Nebraska study shows brain structure is altered by childhood physical abuse | Nebraska today

According to a new study by scientists at the University of Nebraska-Lincoln, long after bruises have disappeared and broken bones have healed, the effects of childhood physical abuse linger in the brain.

At the 2022 Association for Psychological Science convention May 26-29 in Chicago, Om Joshi, an instructor and graduate student affiliated with the Brain, Emotion and Education Laboratory of A, presented the first results of a study that used magnetic resonance imaging to examine the brains of 49 college students. Neuroscientist Hideo Suzuki, an assistant professor of developmental and learning sciences in the university’s department of educational psychology, is the lead researcher on the study, which was among those highlighted by APS at a press conference on May 27.

After undergoing the MRI scan, students completed a demographic assessment and the Childhood Trauma Questionnaire, which asked about a history of physical abuse. The MRI the scans showed structural differences in the brains of students who experienced physical child abuse. Several white matter pathways, bundles of long, thin projections of nerve cells that connect separate regions of the brain, showed decreased cohesion in these students.

The study showed reduced cohesion of white matter pathways connecting areas of the brain related to behavioral and emotional controls, memory processing, and a relay of sensory and motor signals. Some of the alterations are similar to those found in previous studies showing how verbal abuse and traumatic events affect white matter structure, but others were unique to the effects of physical abuse.

“Our results indicate that even among college students without apparent trauma-related disorders, experiencing physical abuse in childhood can negatively affect emotional regulation functions in the brain,” Suzuki said. “Increased levels of physical abuse are associated with greater difficulty accessing areas of the brain that regulate emotions.”

“Even if teachers or parents do not see problematic behaviors in their children at this time, our data indicate that experiencing physical abuse can alter the brain’s white matter microstructures over the long term and may influence how these children behave later in adulthood.”

This is the first time that the results of the unpublished study have been made public.

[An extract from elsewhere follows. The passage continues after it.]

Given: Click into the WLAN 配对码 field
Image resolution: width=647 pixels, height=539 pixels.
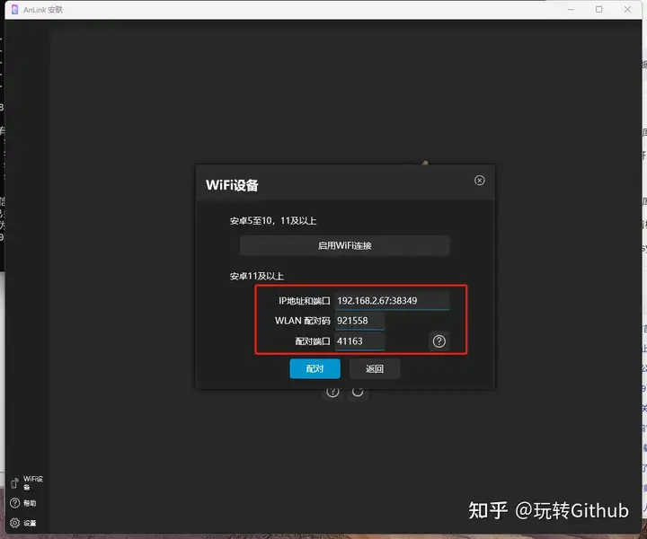Looking at the screenshot, I should (x=359, y=321).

“White matter pathways are like highways in the human brain,” Joshi said. “I am particularly interested in studying the impact of negative adolescent experiences on the white matter of the brain. Indeed, the present study provided initial evidence on physical abuse and disturbances in brain pathways. However, we have much to explore and find the foundations of adolescent development under adversity.

Suzuki’s research in BEE Lab uses a neurobiological approach to examine the relationship between stress and emotional behavior. His research group is also studying the effects of peer bullying and victimization and whether they lead to neurobiological changes associated with aggression and depression.